# [PROBLEM TO SOLVE]
Format every line of the records below as a numbered list, dropping any blank lines.

*** LISTING

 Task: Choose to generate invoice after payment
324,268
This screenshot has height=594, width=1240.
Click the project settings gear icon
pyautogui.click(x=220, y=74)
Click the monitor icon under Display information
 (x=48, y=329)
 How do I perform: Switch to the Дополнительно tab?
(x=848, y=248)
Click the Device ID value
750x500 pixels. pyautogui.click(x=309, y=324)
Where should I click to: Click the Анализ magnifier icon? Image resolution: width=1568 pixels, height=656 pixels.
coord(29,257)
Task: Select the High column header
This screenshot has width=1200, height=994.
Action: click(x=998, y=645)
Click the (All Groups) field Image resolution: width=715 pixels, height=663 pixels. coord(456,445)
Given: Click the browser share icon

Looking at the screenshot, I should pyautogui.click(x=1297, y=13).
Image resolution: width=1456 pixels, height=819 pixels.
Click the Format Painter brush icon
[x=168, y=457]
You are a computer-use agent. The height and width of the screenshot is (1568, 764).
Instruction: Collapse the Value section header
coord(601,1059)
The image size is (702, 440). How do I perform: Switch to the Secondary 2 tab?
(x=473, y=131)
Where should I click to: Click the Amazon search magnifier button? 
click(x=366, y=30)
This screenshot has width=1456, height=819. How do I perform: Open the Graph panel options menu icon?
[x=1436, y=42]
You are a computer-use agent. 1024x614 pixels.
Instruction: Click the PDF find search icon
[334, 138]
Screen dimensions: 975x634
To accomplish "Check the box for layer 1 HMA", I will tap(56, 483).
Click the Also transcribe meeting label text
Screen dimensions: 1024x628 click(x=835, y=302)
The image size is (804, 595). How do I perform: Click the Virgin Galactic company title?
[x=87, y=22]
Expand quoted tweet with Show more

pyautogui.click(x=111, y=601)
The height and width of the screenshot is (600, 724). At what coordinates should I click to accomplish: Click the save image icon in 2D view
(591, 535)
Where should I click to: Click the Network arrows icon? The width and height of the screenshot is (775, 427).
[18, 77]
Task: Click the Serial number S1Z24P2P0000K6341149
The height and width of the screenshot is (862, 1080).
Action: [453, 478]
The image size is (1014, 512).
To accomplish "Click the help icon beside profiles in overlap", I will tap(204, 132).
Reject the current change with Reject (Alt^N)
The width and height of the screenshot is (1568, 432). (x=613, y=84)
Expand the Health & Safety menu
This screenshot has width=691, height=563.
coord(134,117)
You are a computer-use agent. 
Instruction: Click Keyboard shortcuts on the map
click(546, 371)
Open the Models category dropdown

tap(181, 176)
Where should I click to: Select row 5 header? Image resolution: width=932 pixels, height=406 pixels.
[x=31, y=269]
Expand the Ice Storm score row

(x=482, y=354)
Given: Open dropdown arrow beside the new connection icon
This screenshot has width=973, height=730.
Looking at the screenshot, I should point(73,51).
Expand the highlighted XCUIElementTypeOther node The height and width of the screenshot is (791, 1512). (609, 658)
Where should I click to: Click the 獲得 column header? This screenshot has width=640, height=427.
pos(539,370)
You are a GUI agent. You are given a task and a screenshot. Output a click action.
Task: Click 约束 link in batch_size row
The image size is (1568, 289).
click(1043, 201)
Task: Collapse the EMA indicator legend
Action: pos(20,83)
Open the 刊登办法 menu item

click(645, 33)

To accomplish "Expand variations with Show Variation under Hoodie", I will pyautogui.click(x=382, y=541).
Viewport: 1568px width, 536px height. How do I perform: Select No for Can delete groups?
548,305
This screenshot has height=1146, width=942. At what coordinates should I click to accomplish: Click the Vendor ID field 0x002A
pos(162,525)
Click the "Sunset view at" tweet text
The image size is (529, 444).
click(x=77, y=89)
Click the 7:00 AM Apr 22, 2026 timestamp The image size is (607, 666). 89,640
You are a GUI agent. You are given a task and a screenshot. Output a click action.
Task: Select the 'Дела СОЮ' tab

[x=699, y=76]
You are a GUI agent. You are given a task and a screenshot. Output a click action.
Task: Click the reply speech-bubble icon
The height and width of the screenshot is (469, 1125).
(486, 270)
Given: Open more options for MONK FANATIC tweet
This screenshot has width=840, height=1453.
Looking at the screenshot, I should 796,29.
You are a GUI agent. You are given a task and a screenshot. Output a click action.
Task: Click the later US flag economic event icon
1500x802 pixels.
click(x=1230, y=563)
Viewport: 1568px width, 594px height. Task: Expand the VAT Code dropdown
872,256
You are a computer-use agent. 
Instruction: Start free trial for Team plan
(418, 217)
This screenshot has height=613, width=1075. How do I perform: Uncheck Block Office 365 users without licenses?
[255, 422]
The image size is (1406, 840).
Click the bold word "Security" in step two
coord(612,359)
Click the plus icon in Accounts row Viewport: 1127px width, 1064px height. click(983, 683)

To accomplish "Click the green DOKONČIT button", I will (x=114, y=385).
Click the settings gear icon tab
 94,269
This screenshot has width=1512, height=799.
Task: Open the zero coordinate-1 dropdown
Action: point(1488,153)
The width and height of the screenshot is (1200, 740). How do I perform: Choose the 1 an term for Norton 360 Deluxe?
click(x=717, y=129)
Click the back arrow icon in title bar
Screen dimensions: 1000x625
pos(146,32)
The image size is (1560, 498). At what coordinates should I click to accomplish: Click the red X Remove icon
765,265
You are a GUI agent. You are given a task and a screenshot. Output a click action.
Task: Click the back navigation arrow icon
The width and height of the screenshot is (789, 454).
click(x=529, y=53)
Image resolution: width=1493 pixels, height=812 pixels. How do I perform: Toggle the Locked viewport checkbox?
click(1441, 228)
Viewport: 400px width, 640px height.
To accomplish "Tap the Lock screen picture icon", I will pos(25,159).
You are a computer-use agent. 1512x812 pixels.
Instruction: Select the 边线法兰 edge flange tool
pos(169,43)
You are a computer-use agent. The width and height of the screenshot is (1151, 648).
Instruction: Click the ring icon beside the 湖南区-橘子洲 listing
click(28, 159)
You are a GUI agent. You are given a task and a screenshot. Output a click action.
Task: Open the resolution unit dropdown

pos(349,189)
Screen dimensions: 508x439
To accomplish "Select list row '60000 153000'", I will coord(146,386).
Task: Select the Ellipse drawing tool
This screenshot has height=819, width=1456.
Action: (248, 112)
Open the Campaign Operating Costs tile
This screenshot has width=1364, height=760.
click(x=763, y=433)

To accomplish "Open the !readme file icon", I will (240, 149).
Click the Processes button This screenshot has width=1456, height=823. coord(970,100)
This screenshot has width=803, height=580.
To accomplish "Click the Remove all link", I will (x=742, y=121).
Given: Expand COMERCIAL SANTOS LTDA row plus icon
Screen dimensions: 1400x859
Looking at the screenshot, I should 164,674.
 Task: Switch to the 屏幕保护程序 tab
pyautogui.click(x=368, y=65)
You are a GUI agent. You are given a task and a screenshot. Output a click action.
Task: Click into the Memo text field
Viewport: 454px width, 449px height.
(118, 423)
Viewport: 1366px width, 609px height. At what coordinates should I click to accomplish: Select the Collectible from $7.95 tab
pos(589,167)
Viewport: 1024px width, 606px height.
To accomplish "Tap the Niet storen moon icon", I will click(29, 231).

******

# [WRITTEN ANSWER]
1.  Task: Choose to generate invoice after payment
2. 324,268
3. This screenshot has height=594, width=1240.
4. Click the project settings gear icon
5. pyautogui.click(x=220, y=74)
6. Click the monitor icon under Display information
7.  (x=48, y=329)
8.  How do I perform: Switch to the Дополнительно tab?
9. (x=848, y=248)
10. Click the Device ID value
11. 750x500 pixels. pyautogui.click(x=309, y=324)
12. Where should I click to: Click the Анализ magnifier icon? Image resolution: width=1568 pixels, height=656 pixels.
13. coord(29,257)
14. Task: Select the High column header
15. This screenshot has width=1200, height=994.
16. Action: click(x=998, y=645)
17. Click the (All Groups) field Image resolution: width=715 pixels, height=663 pixels. coord(456,445)
18. Given: Click the browser share icon
19. Looking at the screenshot, I should pyautogui.click(x=1297, y=13).
20. Image resolution: width=1456 pixels, height=819 pixels.
21. Click the Format Painter brush icon
22. [x=168, y=457]
23. You are a computer-use agent. The height and width of the screenshot is (1568, 764).
24. Instruction: Collapse the Value section header
25. coord(601,1059)
26. The image size is (702, 440). How do I perform: Switch to the Secondary 2 tab?
27. (x=473, y=131)
28. Where should I click to: Click the Amazon search magnifier button? 
29. click(x=366, y=30)
30. This screenshot has width=1456, height=819. How do I perform: Open the Graph panel options menu icon?
31. [x=1436, y=42]
32. You are a computer-use agent. 1024x614 pixels.
33. Instruction: Click the PDF find search icon
34. [334, 138]
35. Screen dimensions: 975x634
36. To accomplish "Check the box for layer 1 HMA", I will tap(56, 483).
37. Click the Also transcribe meeting label text
38. Screen dimensions: 1024x628 click(x=835, y=302)
39. The image size is (804, 595). How do I perform: Click the Virgin Galactic company title?
40. [x=87, y=22]
41. Expand quoted tweet with Show more
42. pyautogui.click(x=111, y=601)
43. The height and width of the screenshot is (600, 724). At what coordinates should I click to accomplish: Click the save image icon in 2D view
44. (591, 535)
45. Where should I click to: Click the Network arrows icon? The width and height of the screenshot is (775, 427).
46. [18, 77]
47. Task: Click the Serial number S1Z24P2P0000K6341149
48. The height and width of the screenshot is (862, 1080).
49. Action: [453, 478]
50. The image size is (1014, 512).
51. To accomplish "Click the help icon beside profiles in overlap", I will tap(204, 132).
52. Reject the current change with Reject (Alt^N)
53. The width and height of the screenshot is (1568, 432). (x=613, y=84)
54. Expand the Health & Safety menu
55. This screenshot has width=691, height=563.
56. coord(134,117)
57. You are a computer-use agent. 
58. Instruction: Click Keyboard shortcuts on the map
59. click(546, 371)
60. Open the Models category dropdown
61. tap(181, 176)
62. Where should I click to: Select row 5 header? Image resolution: width=932 pixels, height=406 pixels.
63. [x=31, y=269]
64. Expand the Ice Storm score row
65. (x=482, y=354)
66. Given: Open dropdown arrow beside the new connection icon
67. This screenshot has width=973, height=730.
68. Looking at the screenshot, I should point(73,51).
69. Expand the highlighted XCUIElementTypeOther node The height and width of the screenshot is (791, 1512). (609, 658)
70. Where should I click to: Click the 獲得 column header? This screenshot has width=640, height=427.
71. pos(539,370)
72. You are a GUI agent. You are given a task and a screenshot. Output a click action.
73. Task: Click 约束 link in batch_size row
74. The image size is (1568, 289).
75. click(1043, 201)
76. Task: Collapse the EMA indicator legend
77. Action: pos(20,83)
78. Open the 刊登办法 menu item
79. click(645, 33)
80. To accomplish "Expand variations with Show Variation under Hoodie", I will pyautogui.click(x=382, y=541).
81. Viewport: 1568px width, 536px height. How do I perform: Select No for Can delete groups?
82. 548,305
83. This screenshot has height=1146, width=942. At what coordinates should I click to accomplish: Click the Vendor ID field 0x002A
84. pos(162,525)
85. Click the "Sunset view at" tweet text
86. The image size is (529, 444).
87. click(x=77, y=89)
88. Click the 7:00 AM Apr 22, 2026 timestamp The image size is (607, 666). 89,640
89. You are a GUI agent. You are given a task and a screenshot. Output a click action.
90. Task: Select the 'Дела СОЮ' tab
91. [x=699, y=76]
92. You are a GUI agent. You are given a task and a screenshot. Output a click action.
93. Task: Click the reply speech-bubble icon
94. The height and width of the screenshot is (469, 1125).
95. (486, 270)
96. Given: Open more options for MONK FANATIC tweet
97. This screenshot has width=840, height=1453.
98. Looking at the screenshot, I should 796,29.
99. You are a GUI agent. You are given a task and a screenshot. Output a click action.
100. Task: Click the later US flag economic event icon
101. 1500x802 pixels.
102. click(x=1230, y=563)
103. Viewport: 1568px width, 594px height. Task: Expand the VAT Code dropdown
104. 872,256
105. You are a computer-use agent. 
106. Instruction: Start free trial for Team plan
107. (418, 217)
108. This screenshot has height=613, width=1075. How do I perform: Uncheck Block Office 365 users without licenses?
109. [255, 422]
110. The image size is (1406, 840).
111. Click the bold word "Security" in step two
112. coord(612,359)
113. Click the plus icon in Accounts row Viewport: 1127px width, 1064px height. click(983, 683)
114. To accomplish "Click the green DOKONČIT button", I will (x=114, y=385).
115. Click the settings gear icon tab
116.  94,269
117. This screenshot has width=1512, height=799.
118. Task: Open the zero coordinate-1 dropdown
119. Action: point(1488,153)
120. The width and height of the screenshot is (1200, 740). How do I perform: Choose the 1 an term for Norton 360 Deluxe?
121. click(x=717, y=129)
122. Click the back arrow icon in title bar
123. Screen dimensions: 1000x625
124. pos(146,32)
125. The image size is (1560, 498). At what coordinates should I click to accomplish: Click the red X Remove icon
126. 765,265
127. You are a GUI agent. You are given a task and a screenshot. Output a click action.
128. Task: Click the back navigation arrow icon
129. The width and height of the screenshot is (789, 454).
130. click(x=529, y=53)
131. Image resolution: width=1493 pixels, height=812 pixels. How do I perform: Toggle the Locked viewport checkbox?
132. click(1441, 228)
133. Viewport: 400px width, 640px height.
134. To accomplish "Tap the Lock screen picture icon", I will pos(25,159).
135. You are a computer-use agent. 1512x812 pixels.
136. Instruction: Select the 边线法兰 edge flange tool
137. pos(169,43)
138. You are a computer-use agent. The width and height of the screenshot is (1151, 648).
139. Instruction: Click the ring icon beside the 湖南区-橘子洲 listing
140. click(28, 159)
141. You are a GUI agent. You are given a task and a screenshot. Output a click action.
142. Task: Open the resolution unit dropdown
143. pos(349,189)
144. Screen dimensions: 508x439
145. To accomplish "Select list row '60000 153000'", I will coord(146,386).
146. Task: Select the Ellipse drawing tool
147. This screenshot has height=819, width=1456.
148. Action: (248, 112)
149. Open the Campaign Operating Costs tile
150. This screenshot has width=1364, height=760.
151. click(x=763, y=433)
152. To accomplish "Open the !readme file icon", I will (240, 149).
153. Click the Processes button This screenshot has width=1456, height=823. coord(970,100)
154. This screenshot has width=803, height=580.
155. To accomplish "Click the Remove all link", I will (x=742, y=121).
156. Given: Expand COMERCIAL SANTOS LTDA row plus icon
157. Screen dimensions: 1400x859
158. Looking at the screenshot, I should 164,674.
159.  Task: Switch to the 屏幕保护程序 tab
160. pyautogui.click(x=368, y=65)
161. You are a GUI agent. You are given a task and a screenshot. Output a click action.
162. Task: Click into the Memo text field
163. Viewport: 454px width, 449px height.
164. (118, 423)
165. Viewport: 1366px width, 609px height. At what coordinates should I click to accomplish: Select the Collectible from $7.95 tab
166. pos(589,167)
167. Viewport: 1024px width, 606px height.
168. To accomplish "Tap the Niet storen moon icon", I will click(29, 231).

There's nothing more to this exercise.